Les PME, grandes oubliées des grandes annonces ?
Dans ce ballet des grands chiffres, une voix s’élève pour rappeler une évidence : l’économie tchadienne, c’est d’abord des petites et moyennes entreprises. Le président du patronat, Bichara Doudoua, a salué l’initiative, mais il a aussi glissé une inquiétude : « Ne laissons pas les PME au bord du chemin. » Car si les grands projets attirent les projecteurs, ce sont les PME qui créent l’essentiel des emplois. Or, elles pâtissent d’un accès au crédit quasi inexistant, d’une informalité chronique et d’un manque de structuration. Leur faire une place dans ce nouveau dispositif est un défi aussi vital que complexe. Le gouvernement promet des mécanismes de financement conjoint et de partage des risques, mais les détails restent flous. Et le temps presse.
Un pari sur l’avenir, une dette envers le présent
Le plan « Tchad Connexion 2030 » est ambitieux : 30 milliards de dollars d’investissements sur cinq ans, une diversification de l’économie, une réduction de la dépendance au pétrole. Sur le papier, c’est une feuille de route cohérente. Dans les faits, c’est un pari risqué. Le pays manque d’infrastructures, de compétences techniques et d’un environnement des affaires véritablement stabilisé. Les banques, certes partenaires, ne sont pas des philanthropes. Elles exigeront des retours sur investissement. Et les entreprises, tchadiennes ou étrangères, attendent des gages de stabilité et de transparence. Le ministre d’État chargé des Finances, Tahir Hamid Nguilin, a promis une « mobilisation des administrations » pour faciliter les choses. Mais les administrés, eux, jugeront sur pièces.
Les prochains rendez-vous : Paris, novembre et la réalité
Deux échéances sont déjà posées : le Forum des affaires franco-tchadien à Paris, le 25 septembre, pour séduire de nouveaux investisseurs ; et le mois de novembre, qui doit marquer le premier véritable suivi du PND. Mais le véritable test sera ailleurs : sur le terrain. Combien de chantiers seront ouverts ? Combien d’emplois créés ? Combien de tonnes de matières premières transformées localement ? Ce sont ces chiffres-là, bien plus que les 446 milliards annoncés, qui diront si le Tchad a enfin franchi le cap.

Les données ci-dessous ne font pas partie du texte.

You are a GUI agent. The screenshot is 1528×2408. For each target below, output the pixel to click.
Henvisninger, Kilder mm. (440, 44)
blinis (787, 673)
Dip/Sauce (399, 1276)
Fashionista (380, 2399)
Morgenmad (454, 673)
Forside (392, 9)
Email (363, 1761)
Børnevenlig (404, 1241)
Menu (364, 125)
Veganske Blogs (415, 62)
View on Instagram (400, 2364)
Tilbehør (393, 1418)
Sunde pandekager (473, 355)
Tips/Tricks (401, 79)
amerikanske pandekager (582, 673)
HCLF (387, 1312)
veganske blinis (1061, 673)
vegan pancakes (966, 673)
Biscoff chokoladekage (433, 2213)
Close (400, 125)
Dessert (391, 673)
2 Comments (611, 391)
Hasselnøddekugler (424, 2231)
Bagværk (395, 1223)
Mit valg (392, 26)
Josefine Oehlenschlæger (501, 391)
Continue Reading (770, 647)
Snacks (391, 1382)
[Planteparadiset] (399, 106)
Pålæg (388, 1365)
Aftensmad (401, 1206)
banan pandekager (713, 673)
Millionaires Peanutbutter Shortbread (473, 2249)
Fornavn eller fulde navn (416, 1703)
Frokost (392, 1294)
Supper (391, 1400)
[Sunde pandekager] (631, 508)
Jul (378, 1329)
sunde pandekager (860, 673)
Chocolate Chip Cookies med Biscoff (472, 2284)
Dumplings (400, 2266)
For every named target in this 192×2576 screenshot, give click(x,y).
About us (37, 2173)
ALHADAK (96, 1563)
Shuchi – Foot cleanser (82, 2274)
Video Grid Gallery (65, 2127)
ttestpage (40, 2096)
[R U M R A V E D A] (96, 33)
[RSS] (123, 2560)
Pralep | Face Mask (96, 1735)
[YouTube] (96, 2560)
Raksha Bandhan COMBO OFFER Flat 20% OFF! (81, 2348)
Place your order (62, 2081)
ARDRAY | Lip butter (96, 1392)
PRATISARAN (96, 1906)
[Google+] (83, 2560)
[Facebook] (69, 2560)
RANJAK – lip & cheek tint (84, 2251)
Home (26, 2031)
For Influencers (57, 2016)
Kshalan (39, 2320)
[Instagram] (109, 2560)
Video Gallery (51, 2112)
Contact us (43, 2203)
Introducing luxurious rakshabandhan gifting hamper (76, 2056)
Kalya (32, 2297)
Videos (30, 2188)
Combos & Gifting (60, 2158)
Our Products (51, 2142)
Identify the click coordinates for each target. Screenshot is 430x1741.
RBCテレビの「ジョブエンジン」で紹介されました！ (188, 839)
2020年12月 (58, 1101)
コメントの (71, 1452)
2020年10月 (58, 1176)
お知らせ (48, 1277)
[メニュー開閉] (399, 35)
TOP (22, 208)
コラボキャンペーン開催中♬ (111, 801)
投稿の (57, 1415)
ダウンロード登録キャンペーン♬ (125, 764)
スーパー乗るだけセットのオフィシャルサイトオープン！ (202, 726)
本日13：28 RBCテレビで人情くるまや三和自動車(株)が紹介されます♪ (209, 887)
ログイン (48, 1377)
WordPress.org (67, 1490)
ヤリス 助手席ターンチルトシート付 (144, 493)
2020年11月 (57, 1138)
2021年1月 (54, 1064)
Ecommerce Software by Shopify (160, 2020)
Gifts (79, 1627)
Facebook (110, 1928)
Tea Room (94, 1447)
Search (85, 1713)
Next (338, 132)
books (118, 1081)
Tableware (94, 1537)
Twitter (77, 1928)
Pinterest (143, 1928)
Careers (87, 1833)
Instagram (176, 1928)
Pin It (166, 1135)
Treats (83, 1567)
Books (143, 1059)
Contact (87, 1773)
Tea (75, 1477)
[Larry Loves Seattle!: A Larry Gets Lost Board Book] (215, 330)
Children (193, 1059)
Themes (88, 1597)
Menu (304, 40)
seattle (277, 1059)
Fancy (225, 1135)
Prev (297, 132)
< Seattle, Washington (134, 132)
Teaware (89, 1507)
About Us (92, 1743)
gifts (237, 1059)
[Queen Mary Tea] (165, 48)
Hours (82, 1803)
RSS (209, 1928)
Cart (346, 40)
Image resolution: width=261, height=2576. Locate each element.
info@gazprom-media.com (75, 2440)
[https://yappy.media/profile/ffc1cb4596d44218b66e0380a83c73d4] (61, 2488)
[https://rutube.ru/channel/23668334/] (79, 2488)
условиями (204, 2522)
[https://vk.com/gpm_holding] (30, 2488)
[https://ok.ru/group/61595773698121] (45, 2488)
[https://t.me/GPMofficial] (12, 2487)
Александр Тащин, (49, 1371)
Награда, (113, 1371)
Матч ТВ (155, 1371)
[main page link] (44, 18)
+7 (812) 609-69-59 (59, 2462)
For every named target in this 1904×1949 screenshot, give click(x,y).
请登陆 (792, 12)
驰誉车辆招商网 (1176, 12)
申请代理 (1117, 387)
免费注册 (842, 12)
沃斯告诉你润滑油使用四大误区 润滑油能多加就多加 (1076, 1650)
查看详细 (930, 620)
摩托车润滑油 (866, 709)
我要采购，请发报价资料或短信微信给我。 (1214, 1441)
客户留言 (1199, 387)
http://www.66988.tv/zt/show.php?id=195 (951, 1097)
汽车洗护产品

De l’annonce à l’impact : le fil rouge d’une transformation
Ce que N’Djamena tente de construire, c’est une chaîne de valeur : annonces, financement, investissements, production, emplois, impact. Chaque maillon est fragile, chaque étape est un défi. Mais pour la première fois, le gouvernement semble prendre la mesure de l’enjeu : il ne suffit pas d’attirer les capitaux, il faut les faire circuler dans l’économie réelle. Et pour cela, il faut des banques audacieuses, des entreprises rigoureuses et un État régulateur, mais aussi facilitateur. Les 446 milliards sont une promesse. Leur transformation en usines, en emplois et en revenus est une obligation. Le Tchad n’a pas droit à l’échec.